§ **任务要求**
**A)** 根据原文,牧村考入中央音乐学院后师从哪位教授?
**B)** 请照录原文中从“毛主席在《在延安文艺座谈会上”起,一直到“上能适应多样性歌曲的演唱了。”为止的全部内容。

毛主席在《在延安文艺座谈会上的讲话》里讲过:“文艺的基本出发点是爱,是人类之爱。”人民的文艺工作者,应该将这种爱全心全意地播洒给人民和众多的观众,让更多的人和观众享受到这种爱的幸福。牧村体会到从客观实践出发,首先要从主观上做起,达到爱的目的。与此同时,还必须在舞台表演的姿态上下功夫。像唱《吐鲁番的葡萄熟了》时,要表现姑娘对爱情的态度,就得醇郁酣畅,一往情深;唱《假如你要认识我》时,就得轻快俏皮,富有弹性;演唱印度民歌《神啊!吹起你的笛子吧》时,就得腰身微闪,似有似无,表现印度人民对宗教的虔诚;演唱巴基斯坦《美丽的国土》时,则主要运用声音力度的变化,表现他们民族的豪爽气魄……

中央音乐学院的学习生活

牧村在天津歌舞剧院几年来的频繁演出和演唱,逐渐觉得若仍一贯自由演唱,就不能适应歌曲的多样性了。为达到音域更宽广、音色更丰富、气息更通畅,为逐渐加强练习假声,扩大音域,做到真假声相结合,她于1984年毅然考入中央音乐学院,师从沈湘教授。牧村住在学院后院深处的临时小宿舍里,在这狭小的4平方米的小房间里埋头钻研,以校正往日常用的腔调,在教授的指点校正下试练试唱,逐渐音域更宽了,基本上能适应多样性歌曲的演唱了。

§ **数据部分**
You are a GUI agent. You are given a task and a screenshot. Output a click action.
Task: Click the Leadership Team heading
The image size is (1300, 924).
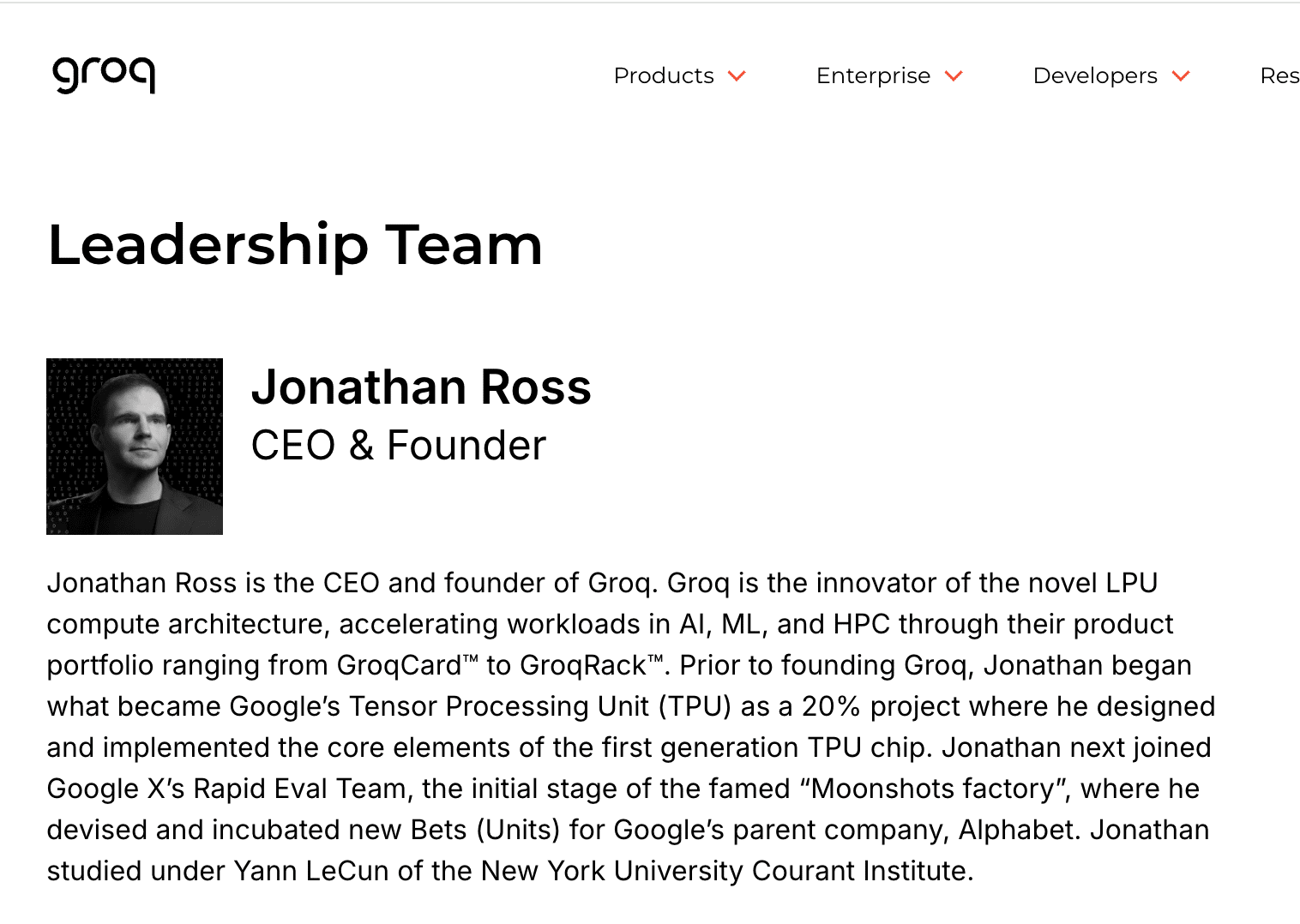pyautogui.click(x=295, y=245)
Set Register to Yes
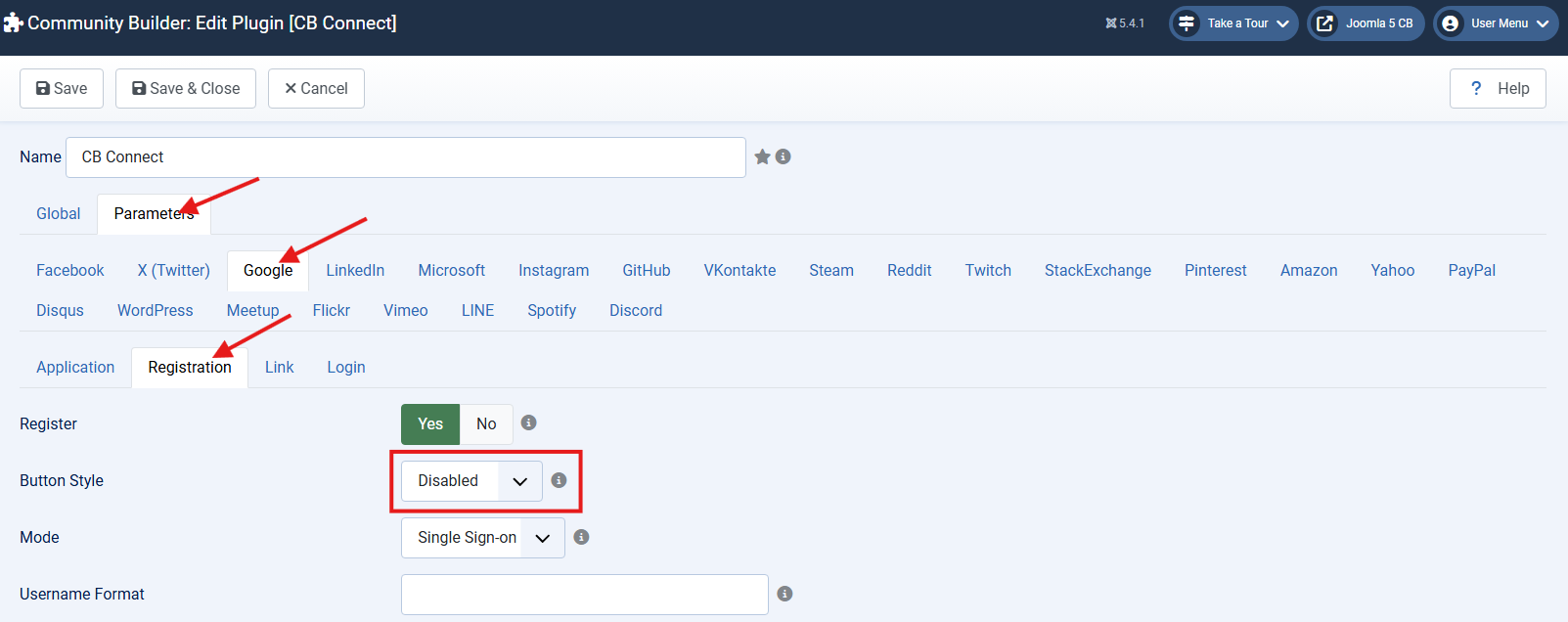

§ **逐题答案**
**A)** 沈湘教授。

**B)**
毛主席在《在延安文艺座谈会上的讲话》里讲过:“文艺的基本出发点是爱,是人类之爱。”人民的文艺工作者,应该将这种爱全心全意地播洒给人民和众多的观众,让更多的人和观众享受到这种爱的幸福。牧村体会到从客观实践出发,首先要从主观上做起,达到爱的目的。与此同时,还必须在舞台表演的姿态上下功夫。像唱《吐鲁番的葡萄熟了》时,要表现姑娘对爱情的态度,就得醇郁酣畅,一往情深;唱《假如你要认识我》时,就得轻快俏皮,富有弹性;演唱印度民歌《神啊!吹起你的笛子吧》时,就得腰身微闪,似有似无,表现印度人民对宗教的虔诚;演唱巴基斯坦《美丽的国土》时,则主要运用声音力度的变化,表现他们民族的豪爽气魄……

中央音乐学院的学习生活

牧村在天津歌舞剧院几年来的频繁演出和演唱,逐渐觉得若仍一贯自由演唱,就不能适应歌曲的多样性了。为达到音域更宽广、音色更丰富、气息更通畅,为逐渐加强练习假声,扩大音域,做到真假声相结合,她于1984年毅然考入中央音乐学院,师从沈湘教授。牧村住在学院后院深处的临时小宿舍里,在这狭小的4平方米的小房间里埋头钻研,以校正往日常用的腔调,在教授的指点校正下试练试唱,逐渐音域更宽了,基本上能适应多样性歌曲的演唱了。